Errada, porque a autoridade policial não tem competência para arquivar o inquérito e a Corregedoria não é o órgão responsável por esse ato.
- B)elaborar o relatório e encaminhar o IP a juízo.
Certa, pois a autoridade policial deve elaborar o relatório e encaminhar o inquérito ao juízo, sem poder arquivá-lo por conta própria.
- C)encaminhar o IP ao Ministério Público para o arquivamento.
Errada, porque a polícia não encaminha o inquérito ao Ministério Público para arquivamento como se isso fosse ato direto da autoridade policial.
- D)arquivar o IP e comunicar o arquivamento ao Distribuidor Criminal.
Errada, porque a autoridade policial não pode arquivar o inquérito e o Distribuidor Criminal não é o destinatário adequado dessa providência.
- E)arquivar o IP e comunicar o arquivamento à Corregedoria da Polícia Civil.
Errada, porque a Corregedoria da Polícia Civil não tem a função de receber inquérito para arquivamento administrativo.
Gabarito: B
O inquérito policial é um procedimento administrativo, escrito e inquisitivo, usado para reunir elementos sobre a autoria e a materialidade do fato. Ele não serve para condenar ninguém, mas para levar ao Ministério Público ou ao ofendido informações minimamente organizadas. Por isso, a autoridade policial não pode fazer o papel de juiz ou de promotor e sair decretando arquivamento por conta própria.
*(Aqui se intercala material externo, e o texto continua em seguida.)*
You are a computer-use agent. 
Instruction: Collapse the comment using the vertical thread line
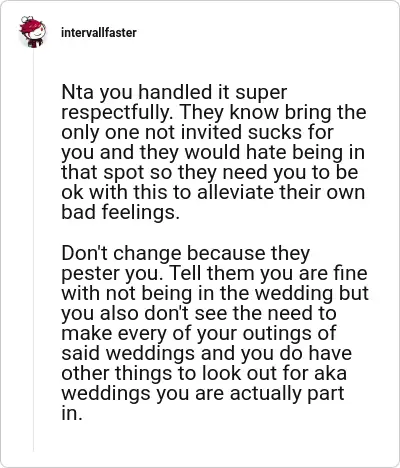click(33, 250)
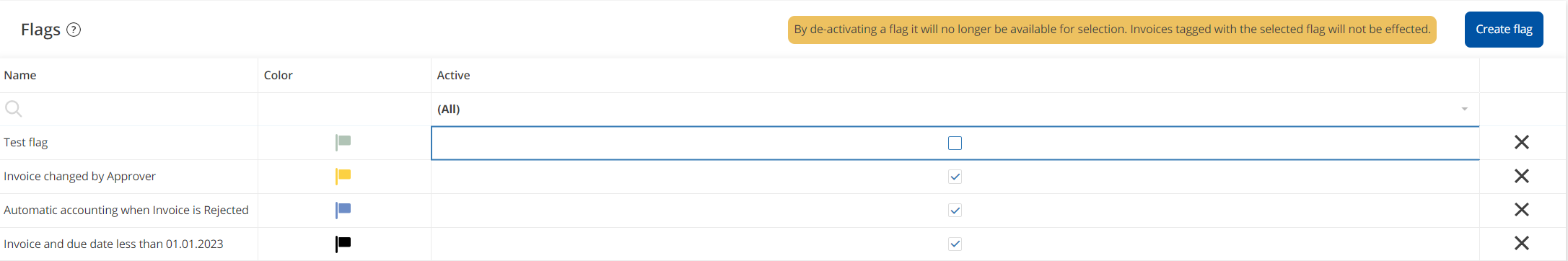Click the grey Test flag icon

[x=343, y=142]
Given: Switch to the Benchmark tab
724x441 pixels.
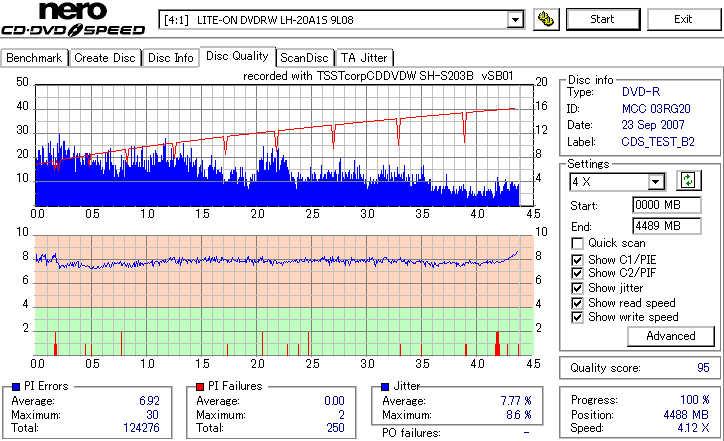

Quando a polícia conclui que, depois das diligências, o fato é atípico, ela deve encerrar sua atuação com relatório circunstanciado e encaminhar os autos ao juízo. É o que a lógica do art. 10, §1º, do CPP e, principalmente, do art. 17 do CPP deixam claro: a autoridade policial não pode mandar arquivar o inquérito. O encerramento por arquivamento é atribuição ligada ao Ministério Público, com controle judicial nos termos legais. Em outras palavras: a polícia investiga, relata e remete. Quem avalia o arquivamento é o titular da ação penal pública, não a delegacia. Então, se o delegado entendeu que o fato é atípico, ele não arquiva sozinho nem envia para corregedoria ou distribuidor. O caminho correto é elaborar o relatório e remeter os autos ao juízo, para a providência legal cabível. É uma questão clássica de concurso: a banca testa se voce sabe separar as funções de investigar, acusar e decidir. Aqui, o gabarito está correto porque a autoridade policial ficou só na sua missão de polícia judiciária e não ultrapassou os limites do art. 17 do CPP.